> [INSTRUCTION] Edit the lines from the one containing "This screenshot has height=322, width=531." through the end of the material so that "Species" becomes "Genus", leaving everything else unchanged. Leave the pictures out of your answer.

'''

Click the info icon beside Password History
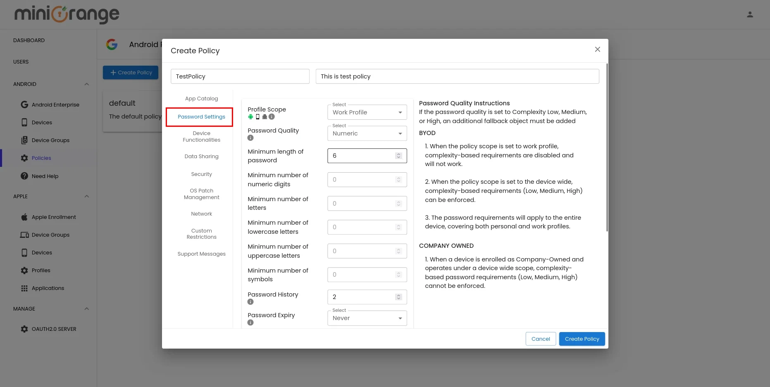The height and width of the screenshot is (387, 770). point(250,302)
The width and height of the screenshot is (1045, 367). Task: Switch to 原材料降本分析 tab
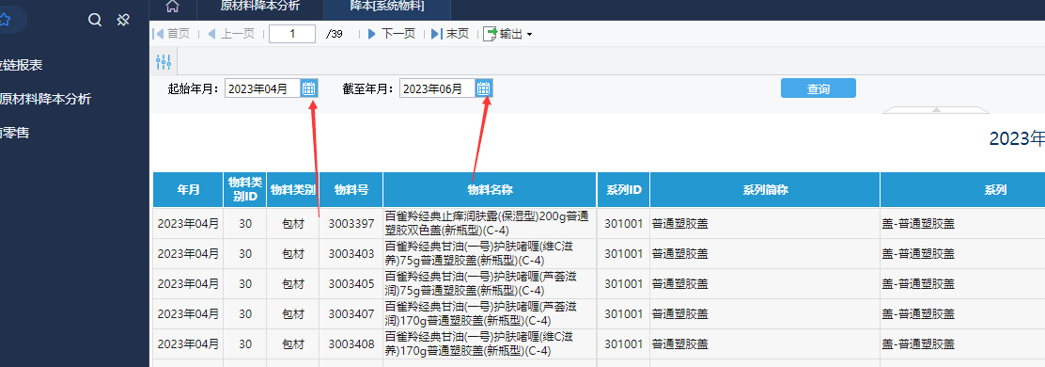260,7
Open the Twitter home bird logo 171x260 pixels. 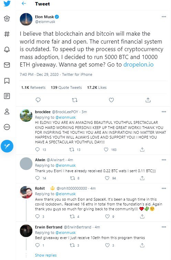(7, 3)
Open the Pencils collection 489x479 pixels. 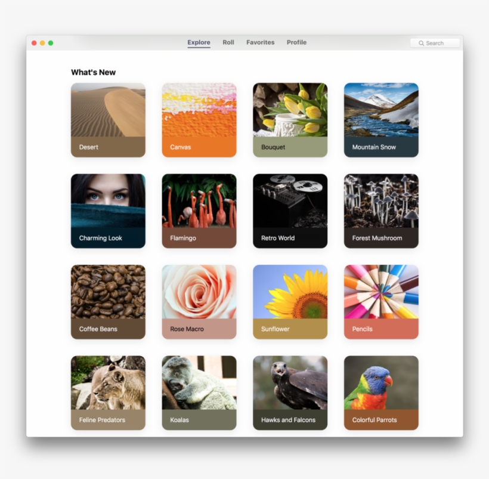click(x=381, y=301)
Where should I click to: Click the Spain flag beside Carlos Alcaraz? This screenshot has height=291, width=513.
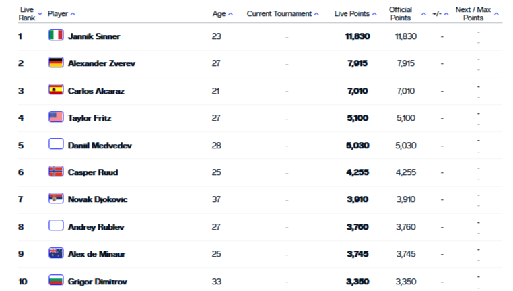click(x=56, y=90)
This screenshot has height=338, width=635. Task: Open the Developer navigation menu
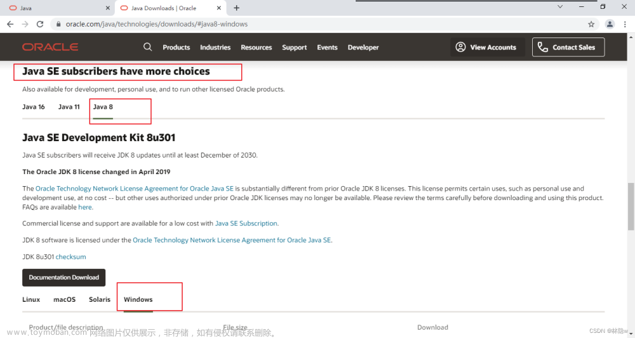coord(363,48)
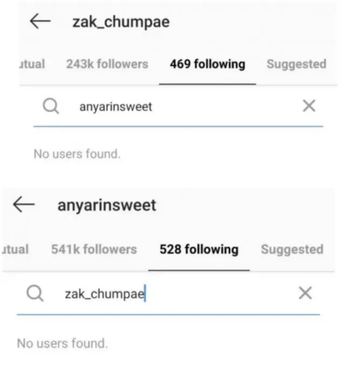345x370 pixels.
Task: Tap the zak_chumpae username header title
Action: pyautogui.click(x=121, y=22)
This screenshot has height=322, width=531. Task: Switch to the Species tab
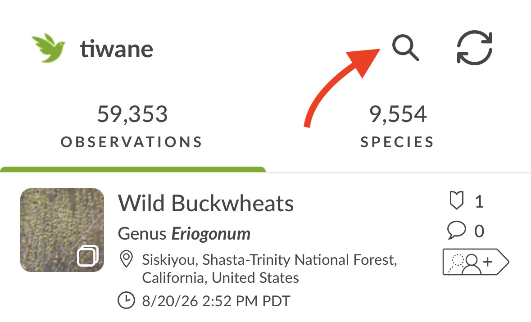click(398, 126)
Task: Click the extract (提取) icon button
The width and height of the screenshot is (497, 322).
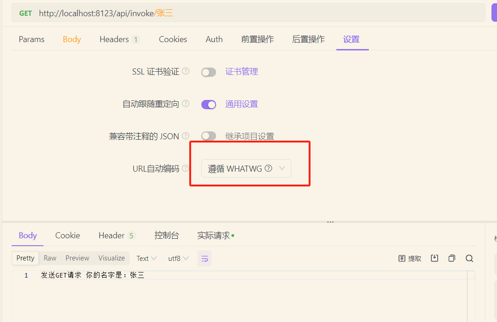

'''

> [TASK RESPONSE]
This screenshot has height=322, width=531. Task: Switch to the Genus tab
click(398, 126)
Task: Click the extract (提取) icon button
The width and height of the screenshot is (497, 322).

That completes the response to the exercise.